Before getting into the consequences of this and how they could be managed, it’s worth looking at what controller and processors are, to see how they affect nearly everyone who offers a service over the internet. If you have a website and you integrate a card payment service, you are a data controller – you decide what data you collect from your customers (card details and postcode), why it is processed (to make a card payment) and who processes it (the card payment processing company). While you are the controller, the card company is your processor – it processes data from your customers to enable credit card payments to happen. This kind of relationship is more common than many people may think. In any situation where a company provides a personal-data processing service to another company, that service company becomes a processor. It could be an online CRM service, a bookings service, an online document storage service, even a paper document library (as GDPR applies to printed information too) – almost anything where the service provided stores or processes personal data for another organisation creates a controller-processor relationship.

The difficulty now is that GDPR puts a lot more restrictions on what a processor can do without the controller’s consent, largely because the controller now has many more obligations to check and control how data that it collects is used.

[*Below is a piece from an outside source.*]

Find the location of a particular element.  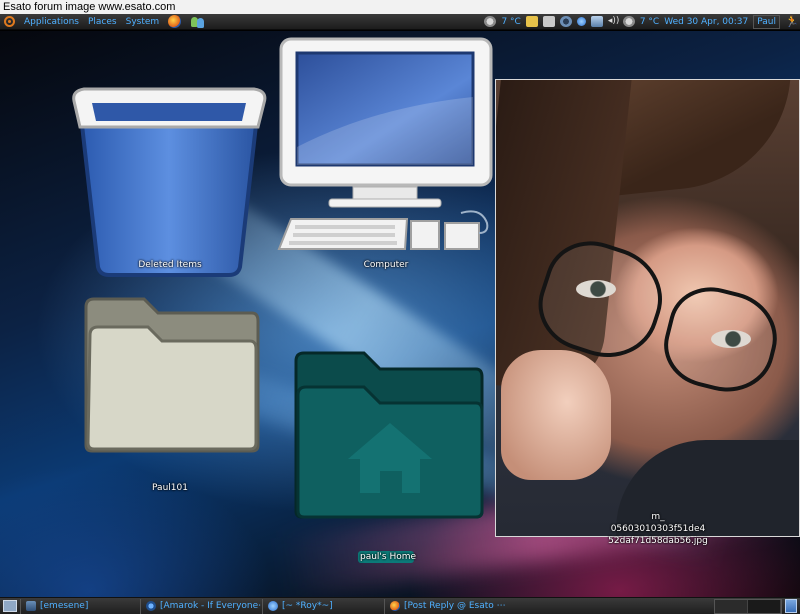

volume-icon: ◂)) is located at coordinates (614, 22).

This is only fair; if you are liable for data you’ve collected, you should have some say in what is done with it when you subcontract it to someone else.

A key restriction, and the one we consider here, is within the GDPR’s Article 28 Paragraph 2: “The processor shall not engage another processor without prior specific or general written authorisation of the controller. In the case of general written authorisation, the processor shall inform the controller of any intended changes concerning the addition or replacement of other processors, thereby giving the controller the opportunity to object to such changes.”

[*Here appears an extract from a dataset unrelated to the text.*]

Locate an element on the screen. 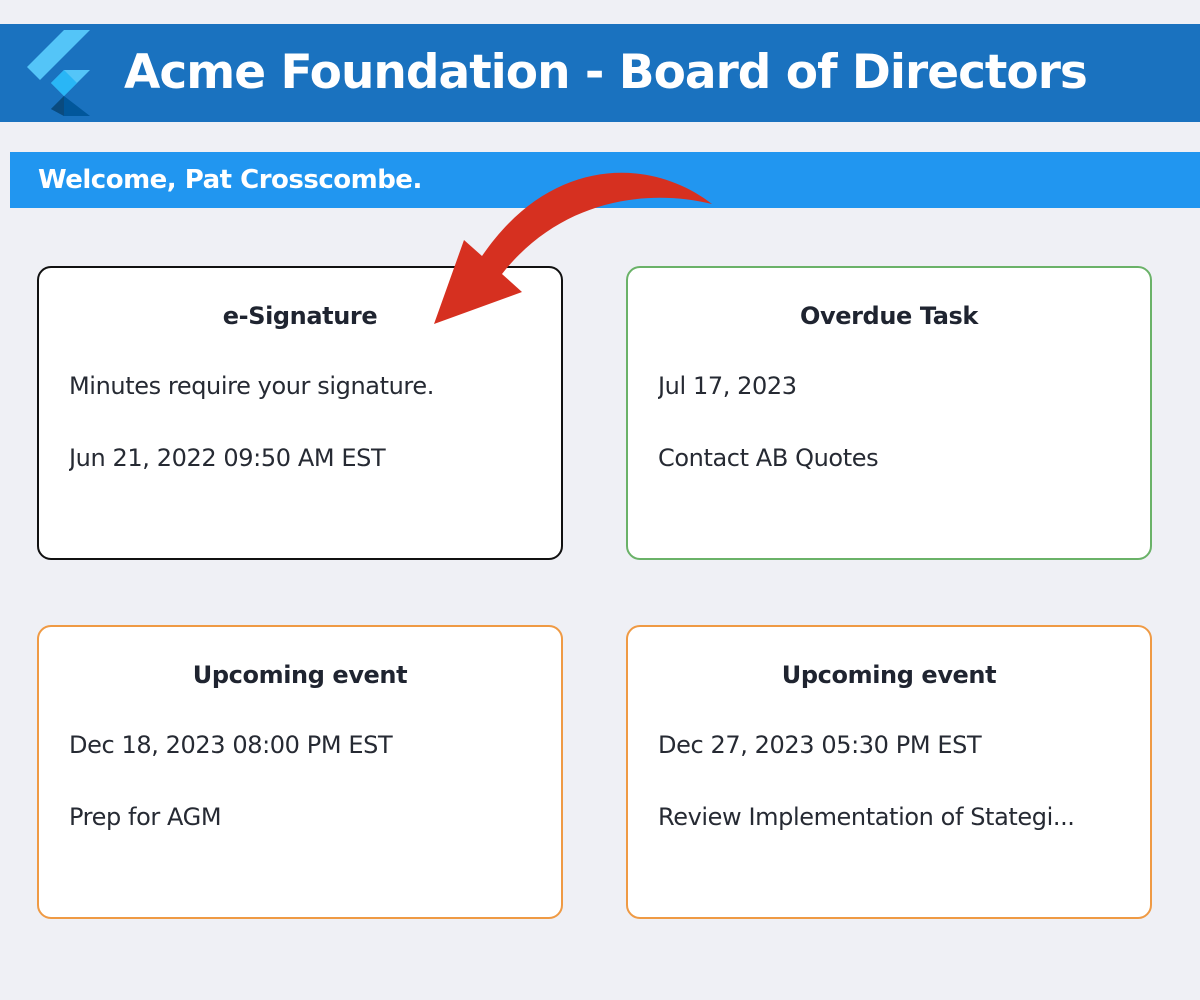 The height and width of the screenshot is (1000, 1200). app-header: Acme Foundation - Board of Directors is located at coordinates (600, 73).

The simple language interpretation of this is that as a processor, you can’t change your data subcontractors without explicit permission from your controllers (i.e. customers) – and that means all of them. This is difficult enough if you want to change standard suppliers, but the often neglected consequence is that it can also affect where you locate core data and whether you migrate to the cloud. Even if you rent rack space in a data centre (co-location hosting) and the data centre never “sees” unencrypted data, this is still classed as a sub- processor by the law. Consequently, any move to another data centre, or a migration to cloud, is considered a change in sub-processor, which therefore requires permission from all customers.

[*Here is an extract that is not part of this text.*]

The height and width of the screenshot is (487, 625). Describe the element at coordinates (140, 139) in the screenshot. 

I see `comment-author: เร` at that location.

In practice, this could be extremely limiting. You would not want to attempt to arrange written authorisation from every customer when you want or need to move to the cloud. If nothing else, it could push back migration timescales by years. The most you would want to do is inform customers, with perhaps an early termination clause if they had a significant issue. This is not how contracts are being drafted, and not how the ICO recommends they are drafted. Standard clauses will be created by the EU or ICO in time, but these are not yet available. The ICO recommends contract terms of the form: before employing a sub-processor, the original processor must inform the controller and obtain its prior specific or general written authorisation. It is possible to draft contracts to contain general written authorisation or include clauses to allow early termination or assumed acceptance on non-response, but you’ll need professional legal advice to make these enforceable and legal such that they do not violate the GDPR.

The result of the introduction of the GDPR now means you need to do two things: firstly, make sure your own contracts are drafted to ensure maximum flexibility for you but in compliance with the law; and secondly, read sub-processor clause amendments made by customers very carefully. Here you need to discuss your specific circumstances with your legal advisors or industry body. If you just migrate to cloud without customer consent, you could fall foul of GDPR sub-processor limitations, and many more organisations and individuals are getting knowledgeable on their rights.

Don’t panic though. The GDPR has thrown up many situations like this and it is still very new, in case law terms. The GDPR is not intended to work in such a way as to stop dead industry-wide cloud adoption. Everyone is finding their way on these rules right now and the ICO seems to be taking a “carrot” rather than “stick” approach for those companies who are genuinely trying to improve data protection but still operate their businesses competitively. In time, consensus guidance will be developed, but until that time, we all have to be more careful about what we sign and even more careful about the contracts we write.